Content starts

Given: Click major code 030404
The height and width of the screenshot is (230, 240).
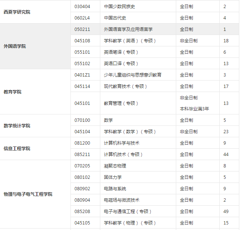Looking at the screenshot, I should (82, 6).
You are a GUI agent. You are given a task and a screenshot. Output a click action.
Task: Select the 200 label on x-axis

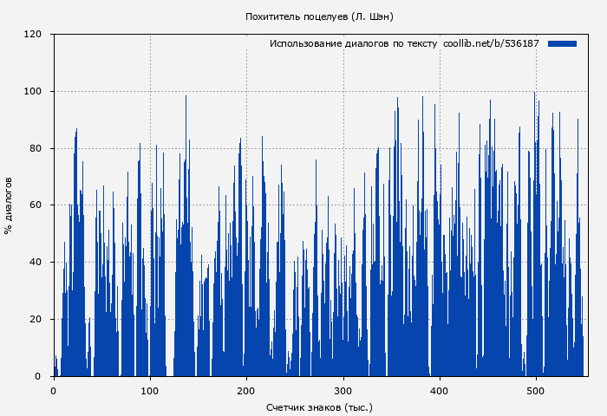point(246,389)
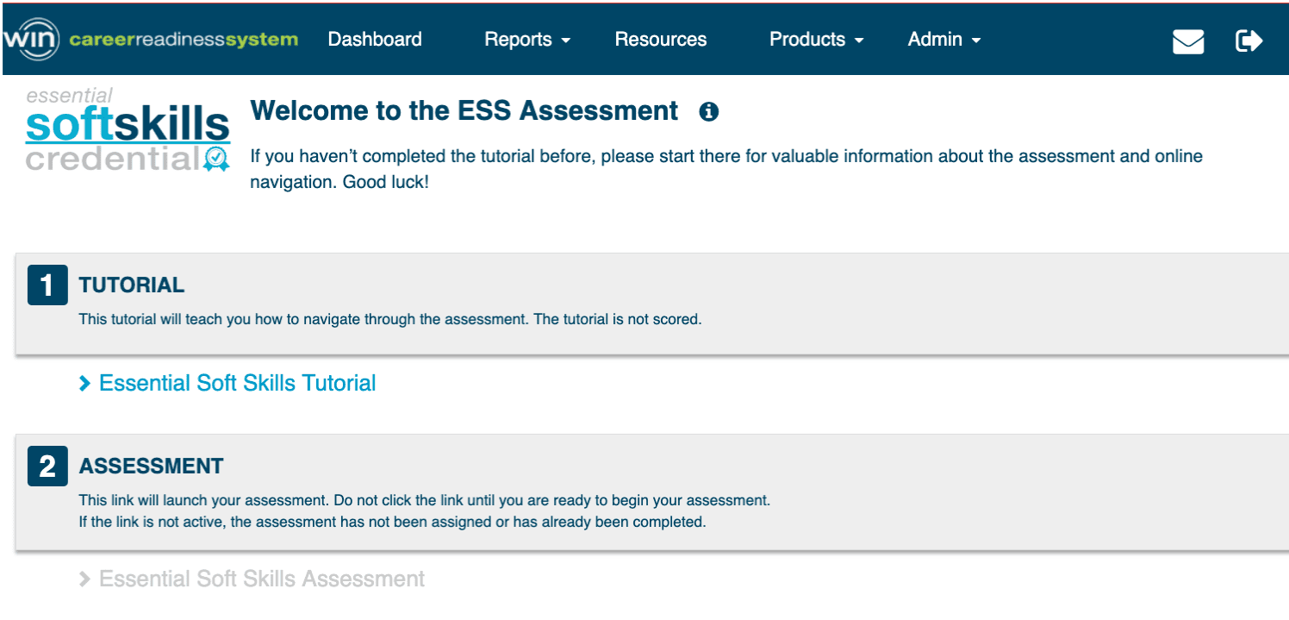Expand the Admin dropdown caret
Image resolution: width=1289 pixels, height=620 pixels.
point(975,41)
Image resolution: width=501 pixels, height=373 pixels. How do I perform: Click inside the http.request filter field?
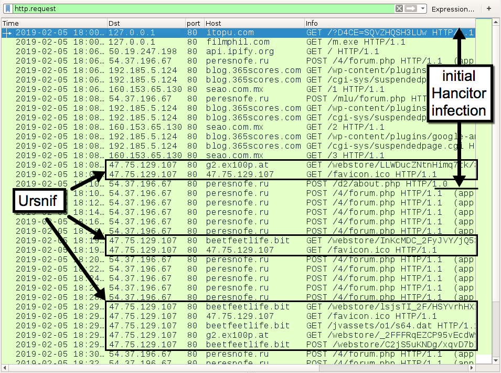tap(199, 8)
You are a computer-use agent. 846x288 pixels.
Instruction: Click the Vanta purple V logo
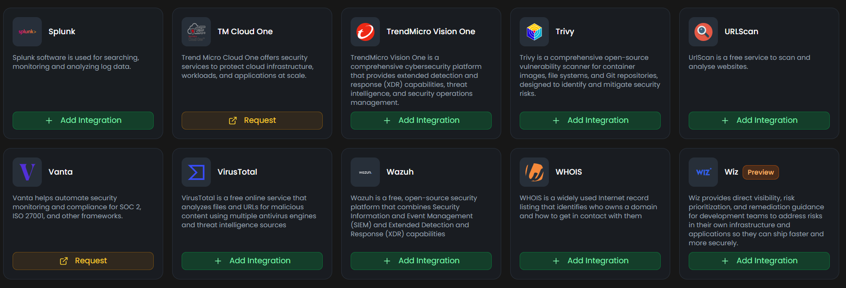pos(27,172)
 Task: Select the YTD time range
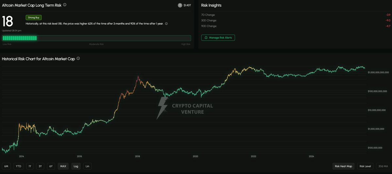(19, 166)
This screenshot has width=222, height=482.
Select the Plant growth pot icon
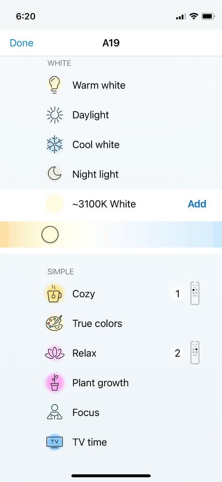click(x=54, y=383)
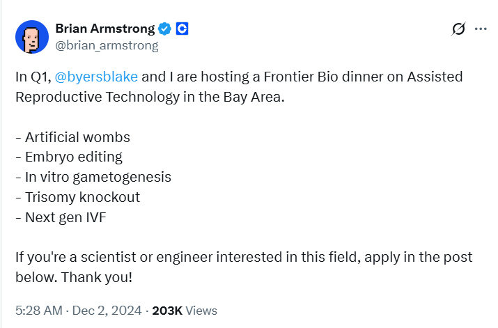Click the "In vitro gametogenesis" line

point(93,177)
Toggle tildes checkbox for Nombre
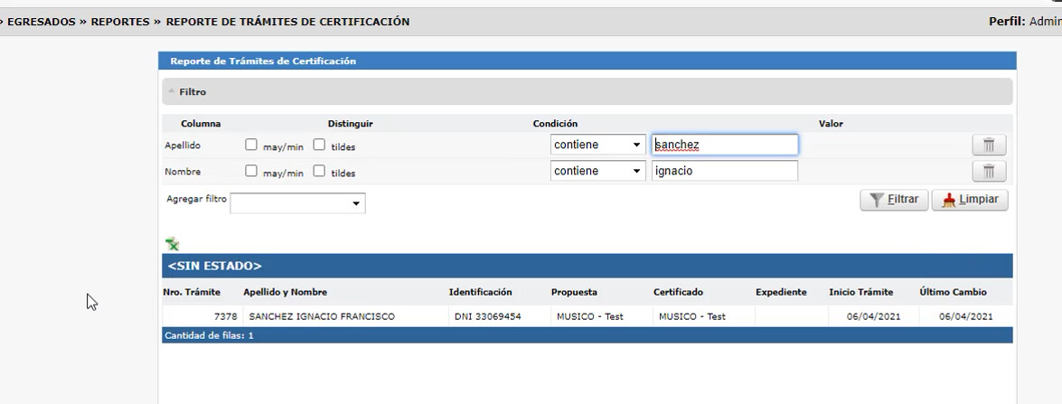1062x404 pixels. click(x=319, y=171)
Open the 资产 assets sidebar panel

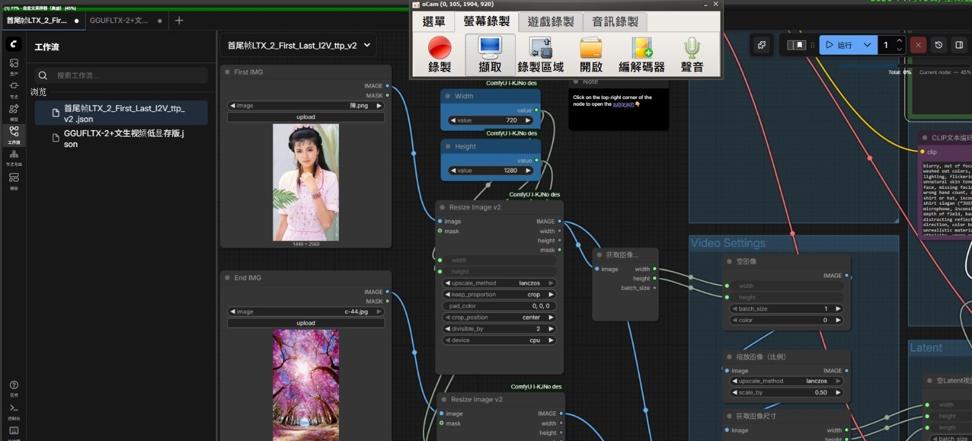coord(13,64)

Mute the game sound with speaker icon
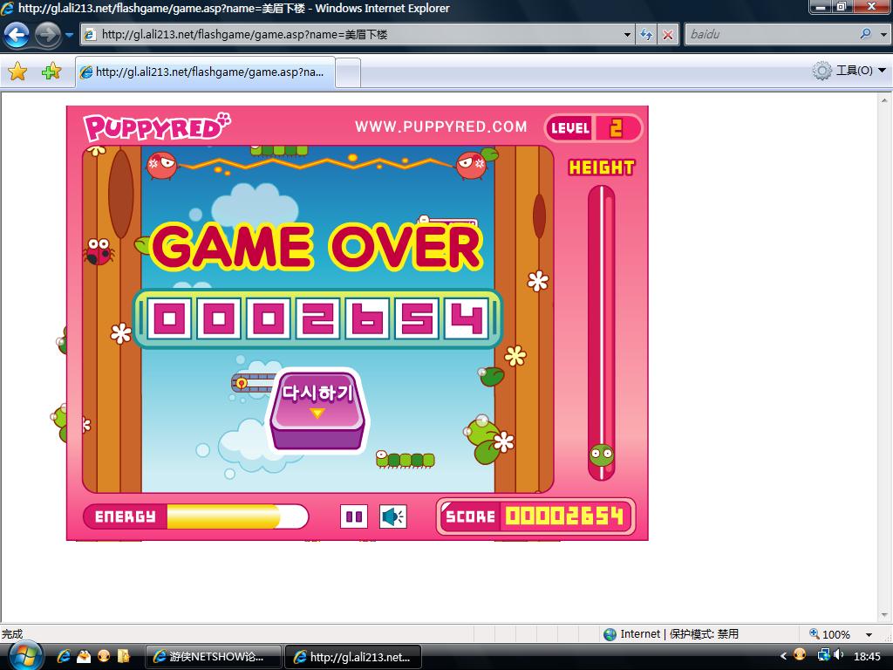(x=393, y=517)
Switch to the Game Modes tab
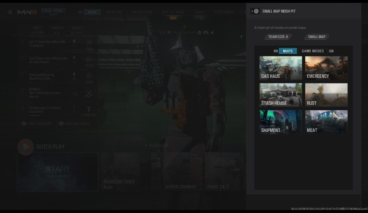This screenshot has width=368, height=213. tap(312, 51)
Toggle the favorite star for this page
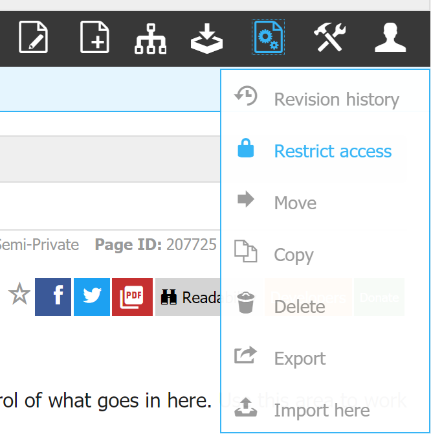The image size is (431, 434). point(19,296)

Content ends

--- Activity ---
Copy out all the records exactly, excluding pictures.

--- Solution to this exercise ---
Given: Click major code 030404
The height and width of the screenshot is (230, 240).
Looking at the screenshot, I should (82, 6).
You are a GUI agent. You are given a task and a screenshot. Output a click action.
Task: Select the 200 label on x-axis

point(246,389)
Expand the Admin dropdown caret
Image resolution: width=1289 pixels, height=620 pixels.
point(975,41)
Image resolution: width=501 pixels, height=373 pixels. How do I perform: Click inside the http.request filter field?
tap(199, 8)
You are a computer-use agent. 846x288 pixels.
Instruction: Click the Vanta purple V logo
pos(27,172)
 Task: Select the YTD time range
(19, 166)
This screenshot has width=222, height=482.
Select the Plant growth pot icon
click(x=54, y=383)
Click the "In vitro gametogenesis" line

point(93,177)
Toggle tildes checkbox for Nombre
1062x404 pixels. click(x=319, y=171)
Open the 资产 assets sidebar panel

coord(13,64)

Mute the game sound with speaker icon
(x=393, y=517)
Switch to the Game Modes tab
This screenshot has width=368, height=213. tap(312, 51)
Toggle the favorite star for this page
The image size is (431, 434). point(19,296)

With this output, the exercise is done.